The first truly successful underwater boat was a small, leather-encased wooden craft, built in England in 1620 by the Dutch inventor Cornelis Drebbel. The vessel carried 12 oarsmen and several passengers below the Thames River in England in a series of trips lasting hours. Drebbel used air tubes supported on the surface of the water by floats to provide air while the boat was underwater.

The first military sub was an egg-shaped craft, which carried one crew member; called the Turtle, it was invented in the 1770s by an American engineer named David Bushnell. The Turtle was pushed along by hand-operated propellors, submerged when a valve admitted seawater into a ballast tank, and rose when the tank was emptied by a hand pump. Lead ballast kept the boat upright. It was not a great success, as it never sank one target it was supposed to. Air supply was a problem; it had none, and had to be brought up every 30 minutes.

In 1800 the American inventor Robert Fulton built a 21 foot-long submarine named the Nautilus, which was similar in shape to the modern submarine. There were two important improvents over the Turtle: rudders for vertical and horizontal control and compressed air as an underwater supply. It used a hand-cranked, four-blade propeller. On the surface the boat was propelled by sails.

Four primitive subs were built during the American Civil War by the Confederates. In 1864 a Confederate submarine, the Hunley, blew up the USS Housatonic in Charleston, South Carolina, Harbor, but was itself destroyed by the explosion.

Not exactly a quantum leap, but some progress was being made.

From 1870-to 1900 many attempts were made to develop reliable submarine propulsion. Inventors experimented with compressed air, steam, and electricity. The first practical submarine with a realistic power plant was created by the American inventor John Philip Holland. Launched in 1898, The USS Holland had a gasoline engine for surface cruising and an electric motor for underwater. It had an overall length of 16.2 m (53 ft). This was probably the first completely practical craft.

An American engineer named (likely enough) Simon Lake did a great deal towards perfecting the submarine. In 1898 he came up with the free-flooding superstructure. In 1906 the Germans applied the diesel to the submarine, an important development. Then came the periscope and the self-propelled torpedo, and the submarine became a factor in naval warfare to be reckoned with. During WWI, German submarines, known as U-boats, sank tons of allied shipping. Depth charges were invented during this period as countermeasures.

During 1918-1945 the sub came into it's own. Sonar and rescue devices, such as the lightweight breathing apparatus became standard equipment for crews in case of emergency. A typical Allied World War II submarine had a surface speed of about 18 knots using diesel engines and a submerged speed of 8 knots using electric motors. But operating range was limited with batteries, and the subs had to surface to recharge. The Germans, however, were not limited by this, having a device called "The Snorkel", which the allies did not; this allowed them to perform a recharge at periscope depth.

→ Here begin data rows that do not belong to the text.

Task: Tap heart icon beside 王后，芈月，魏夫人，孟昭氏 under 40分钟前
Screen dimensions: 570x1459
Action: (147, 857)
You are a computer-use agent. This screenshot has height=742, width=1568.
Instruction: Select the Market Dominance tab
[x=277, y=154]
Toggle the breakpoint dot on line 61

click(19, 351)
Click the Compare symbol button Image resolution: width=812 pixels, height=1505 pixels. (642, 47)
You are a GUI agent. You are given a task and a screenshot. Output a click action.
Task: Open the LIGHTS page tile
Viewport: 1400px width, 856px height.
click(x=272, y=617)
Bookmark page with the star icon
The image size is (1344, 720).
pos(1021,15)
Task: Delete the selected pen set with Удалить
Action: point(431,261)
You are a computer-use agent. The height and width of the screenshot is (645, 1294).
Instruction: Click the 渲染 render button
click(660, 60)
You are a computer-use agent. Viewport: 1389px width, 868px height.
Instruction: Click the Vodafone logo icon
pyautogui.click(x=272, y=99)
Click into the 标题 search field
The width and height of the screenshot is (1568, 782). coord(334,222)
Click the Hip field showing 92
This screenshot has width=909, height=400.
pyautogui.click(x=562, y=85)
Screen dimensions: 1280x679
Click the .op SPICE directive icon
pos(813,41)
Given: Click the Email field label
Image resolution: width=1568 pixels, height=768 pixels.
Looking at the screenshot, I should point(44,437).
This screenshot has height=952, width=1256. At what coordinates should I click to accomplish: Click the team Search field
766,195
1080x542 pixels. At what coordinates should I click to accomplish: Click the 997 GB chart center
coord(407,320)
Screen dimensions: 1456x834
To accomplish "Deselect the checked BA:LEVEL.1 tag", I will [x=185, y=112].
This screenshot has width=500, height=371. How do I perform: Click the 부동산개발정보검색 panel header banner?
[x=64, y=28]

A new blimp-like sub shape came in with the USS Albacore, launched in 1953. It was extremely successful. All subs that came after took this shape.

The first nuclear-powered submarine was launched in 1954. Early in August 1958 the Nautilus made the first undersea transit of the North Pole, cruising under the polar ice pack from Point Barrow, Alaska, to a point between Spitsbergen, Norway. The Seawolf was launched shortly thereafter and set an endurance record for underwater operation of two months.

In the early 1970s the U.S. started the development of the Trident I system, a successor to the earlier Polaris-Poseidon.

Currently it is estimated that the U.S. has 132 submarines in operation, almost all of them nuclear-powered.